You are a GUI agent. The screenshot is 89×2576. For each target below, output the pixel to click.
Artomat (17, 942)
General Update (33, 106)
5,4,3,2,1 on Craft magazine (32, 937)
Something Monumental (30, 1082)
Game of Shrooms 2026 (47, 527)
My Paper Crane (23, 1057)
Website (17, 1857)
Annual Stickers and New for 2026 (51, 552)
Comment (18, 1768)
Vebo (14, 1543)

:::::

Write out exactly the final stretch of the listing above, beginning at the line that contains "5,4,3,2,1 on Craft magazine (32, 937)" and ending at its last line, with nothing added.

> **OUTPUT**
5,4,3,2,1 on Craft magazine (32, 937)
Something Monumental (30, 1082)
Game of Shrooms 2026 (47, 527)
My Paper Crane (23, 1057)
Website (17, 1857)
Annual Stickers and New for 2026 (51, 552)
Comment (18, 1768)
Vebo (14, 1543)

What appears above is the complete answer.